Nussbaum’s argument reminds me of what Studs Turkel said about the
effectiveness of that famous photo of a naked Vietnemese child running
from napalm in a state of total terror. Looking at the photo, we are
able to see her as our daughter, or perhaps as a neighbor. Part of the
reason for the “failure” of that war was the availability of images
like that one that broke through nationalist abstractions. This
cross-national point of connection is precisely the sort of thing
Nussbaum is arguing for.
The most conservative contributor to the book is probably Michael W.
McConnell, who argues that cosmopolitism is the “by product of an
effective moral education in a great tradition,” namely a religious and
national tradition. He feels that teaching morality outside of these
traditions will lead to something approaching nihilism, arguing that if
children can’t appreciate the achievements of their own culture that
they won’t appreciate those of others. Duh. I think Nussbaum’s point is
that children ought to be able to appreciate both. His broader point is
that, without the sort of patriotic and religious grounding he favors,
“cosmopolitanism” becomes a love of abstract, unattainable principles
rather than of real traditions and real people.
Richard Falk and a couple of others think that Nussbaum has missed the
boat. The forces of consumerism and capital have already discarded
nationalism where it counts. The issue we face in the world today is
not cosmopolitism versus patriotism, but what kind of cosmopolitanism
will prevail: one dictated by corporate interests and unchecked market
forces or one of democracy and human rights. Falk’s points are
interesting, but I found myself wondering if he follows the news much.
Palestinians, Israelis, Indians, Pakistanis, Serbs and Croats, to name
a few, would have something to say about the thesis that national
differences are not significant.
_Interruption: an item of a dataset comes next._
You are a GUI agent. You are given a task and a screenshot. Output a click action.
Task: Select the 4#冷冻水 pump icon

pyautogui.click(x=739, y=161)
More broadly, however, Falk may have a
point in that these conflicts are in some ways minor compared to those
of the World Wars and the Cold War. Perhaps many issues that seem tied
to patriotism are actually more about the conflict Falk discusses and,
if the struggle he outlines really is the more fundamental one, the
patriotic/cosmopolitan distinction becomes scrambled. For example, he
worries that Sweden can no longer be Sweden, as market pressures force
a rollback of the Swedish welfare state in the name of competition. So
one thing at stake is the autonomy of Sweden and other countries. At
the same time, that restriction in autonomy is may be a barrier to
Nussbaum’s ideals for cosmopolitanism, as governments are unable to
ensure rights and privileges that their populations may want or, in
some cases, be morally entitled to.
So in the end, it seems like we wind up with some pretty old lessons
and values, mainly the virtue of moderation. Nussbaum’s ultimate goal
is to promote the idea of humanity as a Kantian “kingdom of ends.”
Patriotism can aid this goal to the extent that incorporating laudable
principles into national identity helps to promote them. So, for
example, we have something like “we Americans believe in freedom of
speech.” If you are too anti-patriotic, you risk loosing these ideals.
But too much patriotism leads the other way: “we Americans believe in
freedom of speech and you Arabs don’t, therefore it’s ok to kill you.”
So the here are some of the next set of questions: where is your
society on the spectrum and what measures ought to be taken to situate
it at an ideal point on the spectrum? At what point does clinging to
our national values lead to insularity and chauvinism? How do these
issues change in the face of globalization? And a lot more. The book
deals with most of these questions and covers a lot of territory in
around 200 pages. Buying a copy is sufficient penance for any of you
who have purchased Ann Coulter’s book.